Others will have the dog under control and as the "badguy" starts the threat then give the command. 
It wont take long and the command will start triggering the dog to start watching/barking. 
You take this to whatever level you care to and whatever the dog is able to do.


----------



## Edward Egan (Mar 4, 2009)

I use it for the dog to watch me. At heel, long down, etc.

Bad guy means get fired up!


----------



## Chad Hunter (May 11, 2009)

my fault... i should have made it a bit more clear. Thank you for input on the "watch" command. But what i was implying was regarding the focus on handler command "watch". During obedience/ heelwork, building the dogs alertness on the handler (eye to eye contact with handler)... Thank you !


----------



## Bob Scott (Mar 30, 2006)

Gotcha!
Mine is all reward based, marker training. 
One of a numbr of sites explaing it. http://www.leespets.com/TheEyeContactGame.html
This works best with a dog that is driven for food or a toy.
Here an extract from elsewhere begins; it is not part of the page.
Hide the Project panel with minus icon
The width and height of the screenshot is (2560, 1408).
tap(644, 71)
The food is better to start with if the dog's drive for a toy is so high that it can't concentrate.


----------



## Chad Hunter (May 11, 2009)

thats an awesome link, very similar to the same technique i use. Thank you


----------



## Kostas Kranis (Apr 30, 2009)

Bob Scott said:


> Gotcha!
> ...


I have used a very simmilar technique. The only difference is that I let my dog smell the treat in my hand and then close it in front of his nose. You may have to endure some licking or even small bites but soon the dog realizes that the only way to get the treat is to look at you.
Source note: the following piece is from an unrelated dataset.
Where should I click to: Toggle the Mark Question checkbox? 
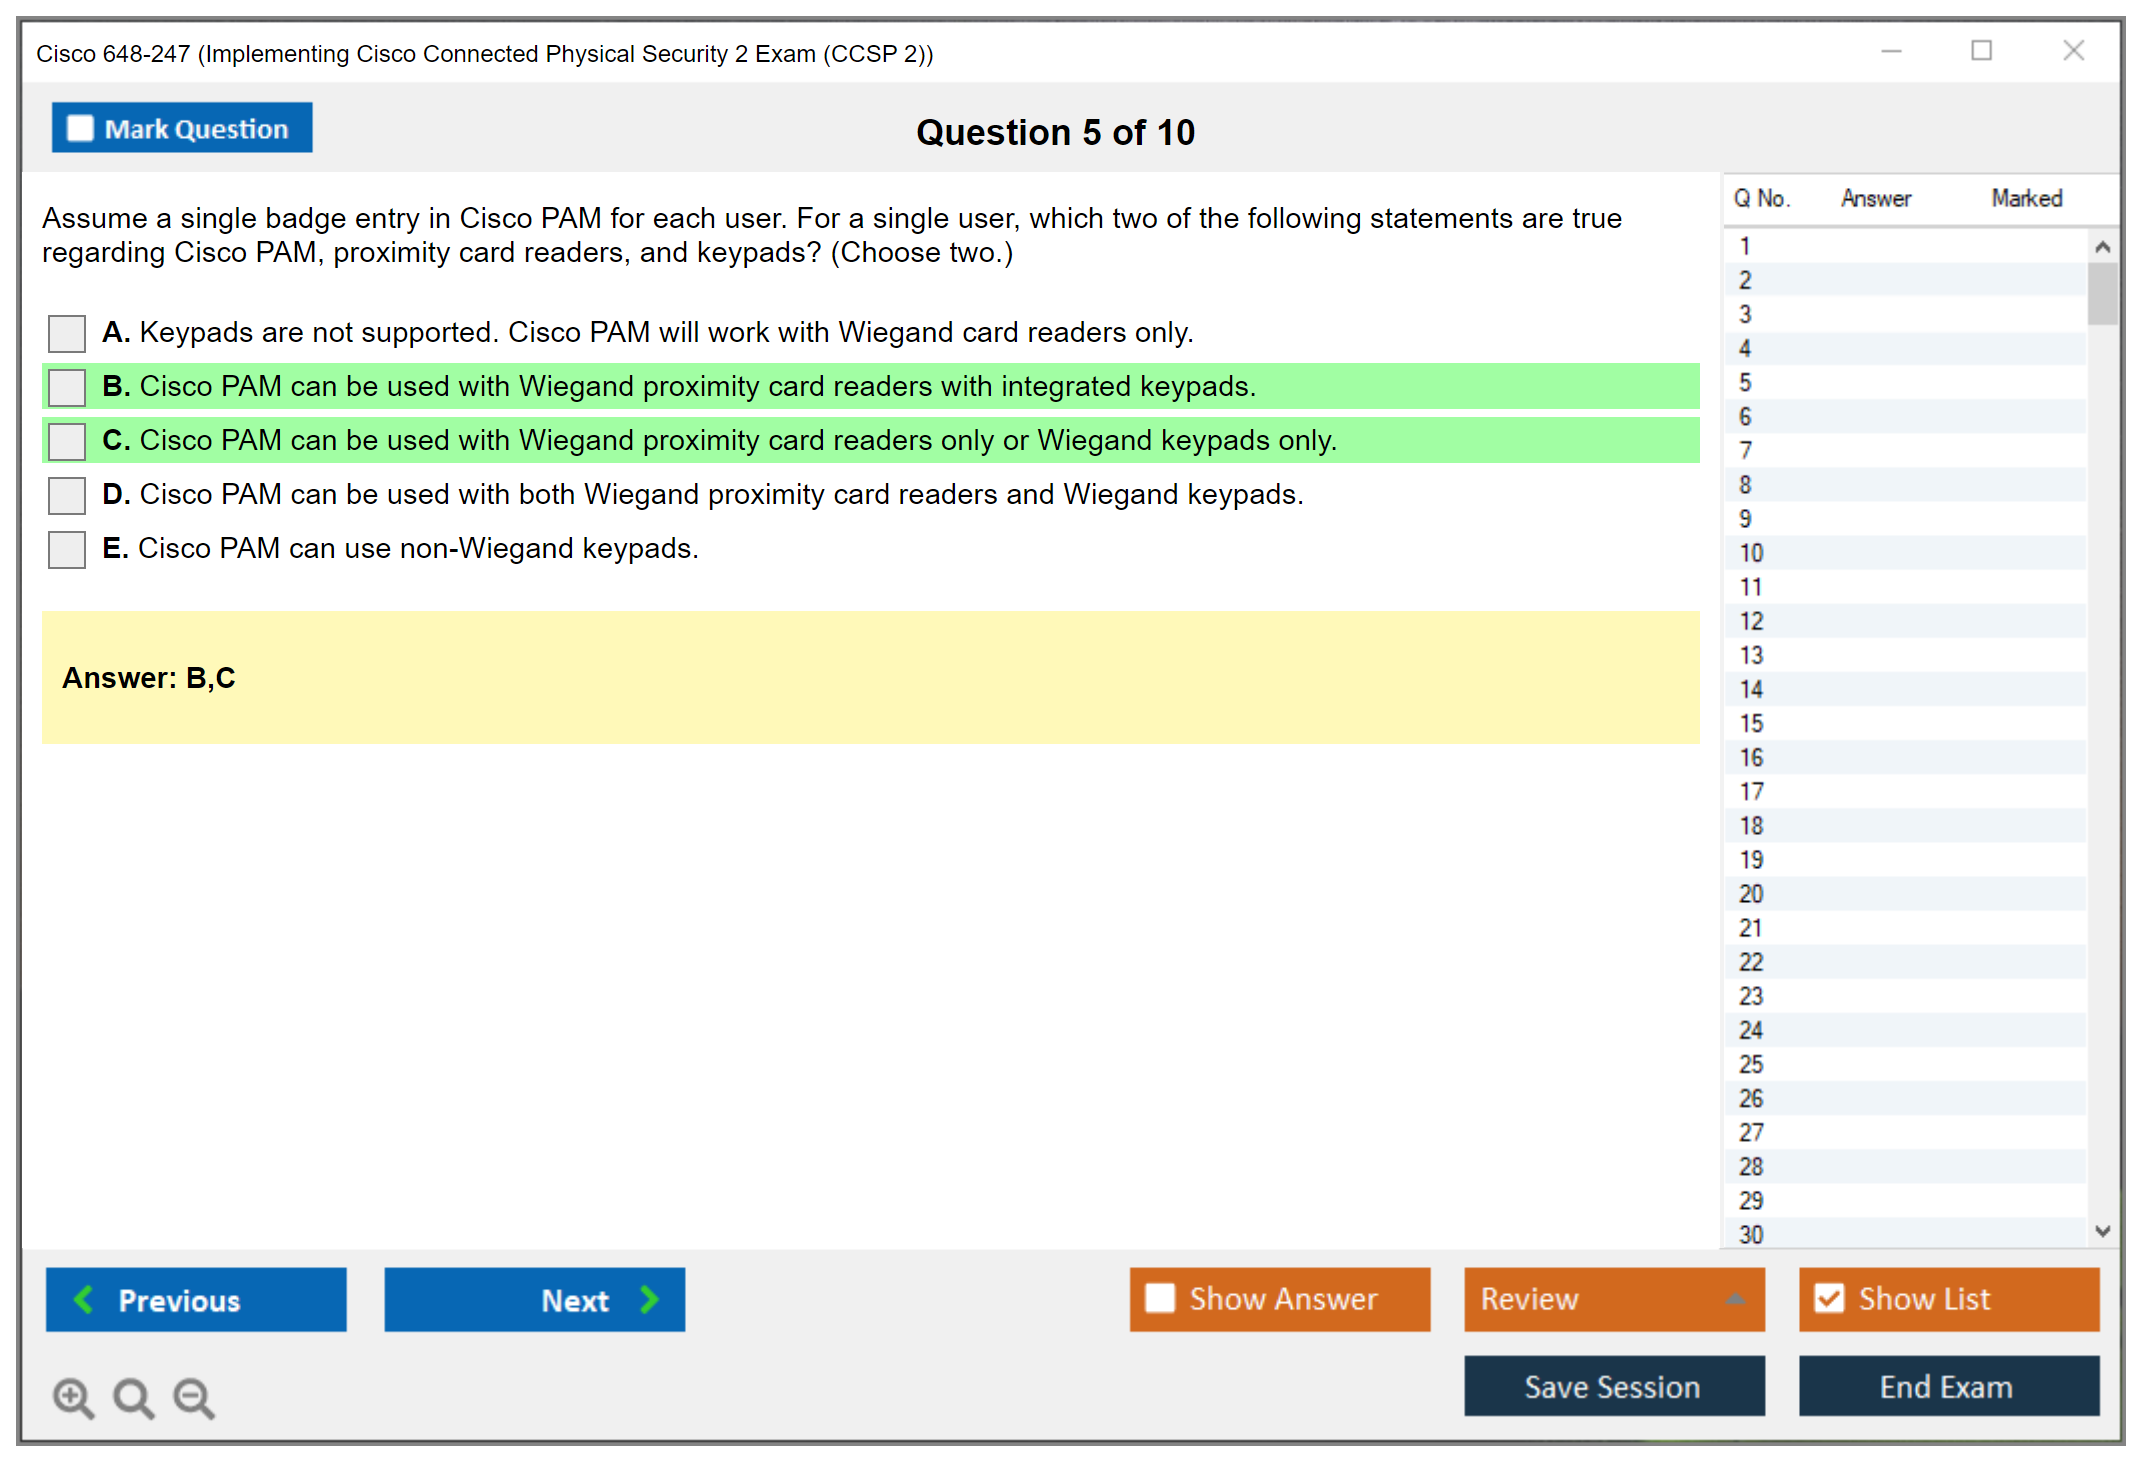(81, 129)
In order to help the dog learn the command (not just the action) I did the following: when he was persistently staring at my hand, I used the word "look". As soon as we had direct eye contact, I rewarded him both orally ("yesssss") and opened my hand so that he could get the treat. 
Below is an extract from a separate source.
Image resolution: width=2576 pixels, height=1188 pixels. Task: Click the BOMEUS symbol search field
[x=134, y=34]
After that, I started demanding prolonged eye contact.

After a few sessions, the dog knows that he must look at me in the eyes when I say "look".

It is best to use this technique when the dog is hungry. I used it for a few minutes before giving him his food.


----------



## maggie fraser (May 30, 2008)

Another way is to have a treat held between the fingers in front of your eyes - saying watch or watch me in an exercise of it's own, when they focus, reward and gradually build up a little time, doesn't take long for them to get it. Another I've heard of but haven't tried; is to spit sausage at your dog - watch me and when he looks, spit some sausage at him/her :-D


----------



## Ryan Cole (Mar 5, 2009)

maggie fraser said:


> Another way is to have a treat held between the fingers in front of your eyes - saying watch or watch me in an exercise of it's own, when they focus, reward and gradually build up a little time, doesn't take long for them to get it. Another I've heard of but haven't tried; is to spit sausage at your dog - watch me and when he looks, spit some sausage at him/her :-D


 
I WANT VIDEO!


----------



## James Downey (Oct 27, 2008)

I free shape it. As a puppy, I put their food down (you can use a toy also), I hold them on a leash, about a foot away. The dog out of fustration , looking for guidance...what ever it does not matter, will eventually look. I then say "okay" or you can clicker train it...and let them eat. after a few sessions they will immediatly look. Then I start holding the food bowl in my hand, I move it around....and start proofing look. then I transfer to the toy...I hold the toy in plain view...or next to thier head...the do not get it till they look.


----------



## Guest (May 29, 2009)

I train a watch similarly to James. By letting the dog demonstrate a behavior on its own, putting a cue on it and rewarding, the dog is actively learning not just performing a targeted or coerced behavior.


----------



## Anne Jones (Mar 27, 2006)

I use the 'watch me' command when I want my dogs to make eye contact with me & the German 'pass off' command as an 'ALERT' command to watch ' someone in question' or the 'bad guy' in protection work. Both commands have been taught the same way that Bob Scott stated. I want the dogs to know that these are totaly different commands & that is the reason for not using the word 'watch' in both commands.


----------